[Saved entries]
------------------------------------

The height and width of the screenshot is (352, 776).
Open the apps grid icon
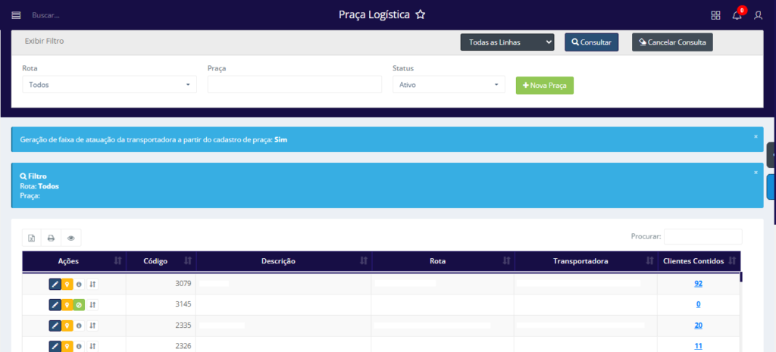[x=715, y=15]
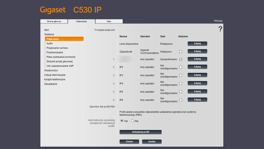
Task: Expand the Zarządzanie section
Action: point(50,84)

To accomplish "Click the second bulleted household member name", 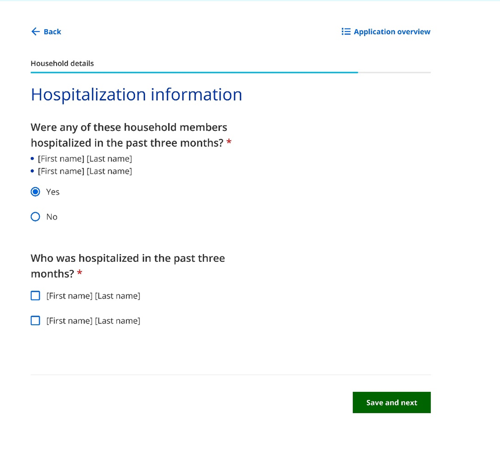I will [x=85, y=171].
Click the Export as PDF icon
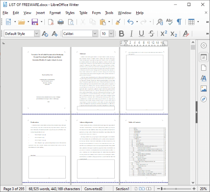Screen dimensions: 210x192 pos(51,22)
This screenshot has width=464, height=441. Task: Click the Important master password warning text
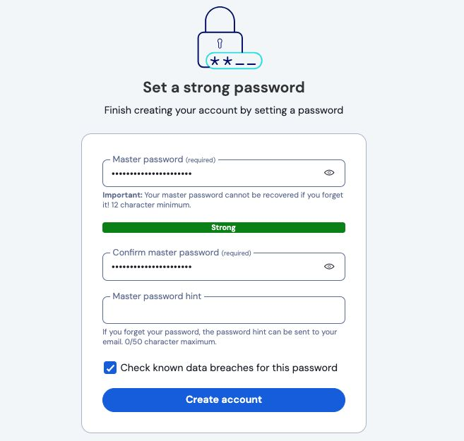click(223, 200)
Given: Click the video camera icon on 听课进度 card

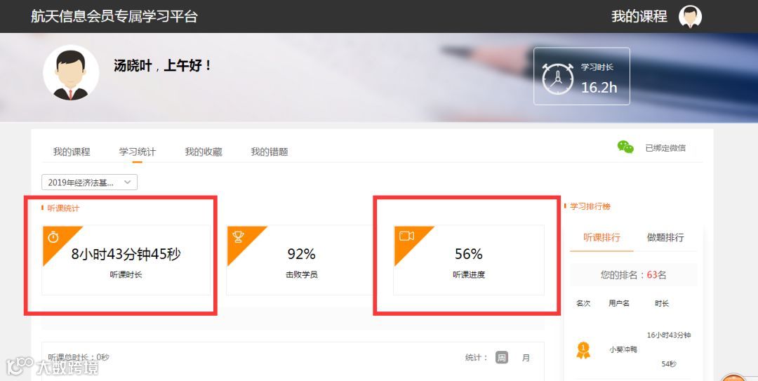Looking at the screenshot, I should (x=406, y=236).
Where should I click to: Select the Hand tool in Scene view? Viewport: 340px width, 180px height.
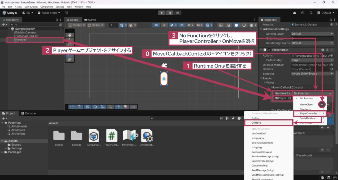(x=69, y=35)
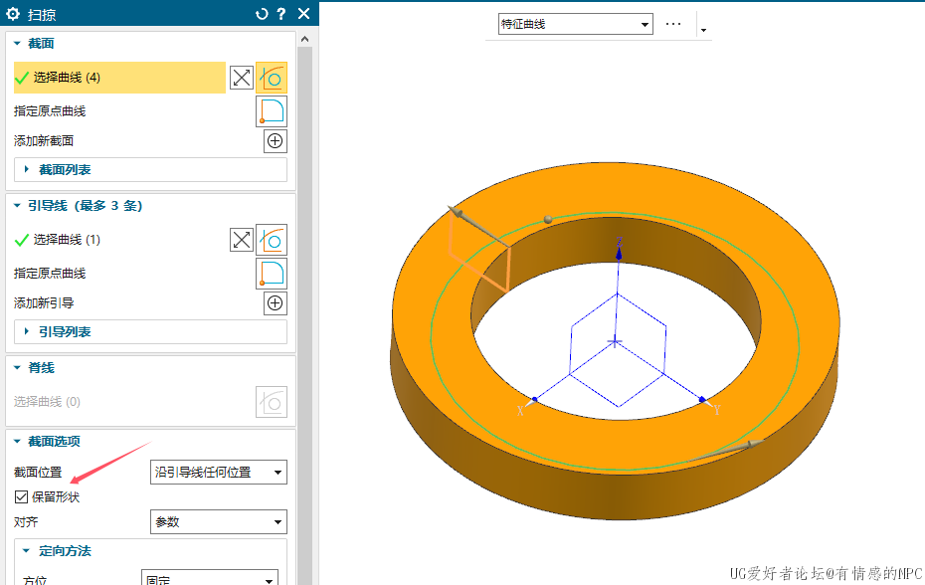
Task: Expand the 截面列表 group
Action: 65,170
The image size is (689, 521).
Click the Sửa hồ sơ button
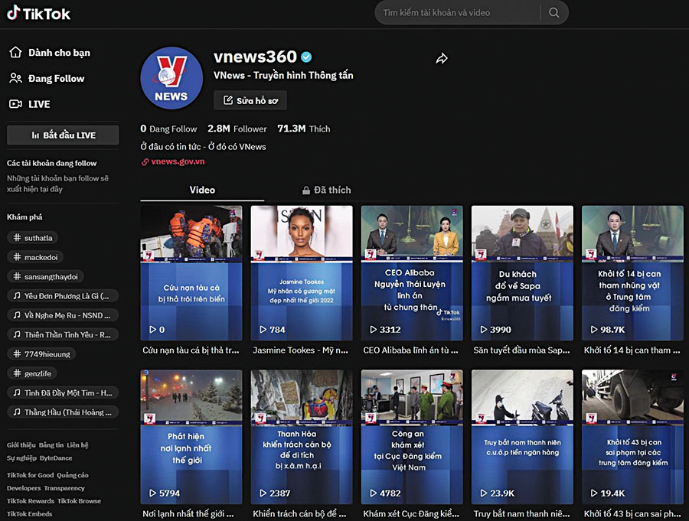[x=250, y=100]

------------------------------------

* **DESCRIPTION OF THE TASK**:
Your task is to give again, unchanged, the lines from the line that contains "Where should I" to the end of the records. Include both end lines but no pictures.

* **SOLUTION FOR THIS PROBLEM**:
Where should I click to: Select the Hand tool in Scene view? Viewport: 340px width, 180px height.
(x=69, y=35)
Task: Expand the 截面列表 group
Action: 65,170
The image size is (689, 521).
Click the Sửa hồ sơ button
[x=250, y=100]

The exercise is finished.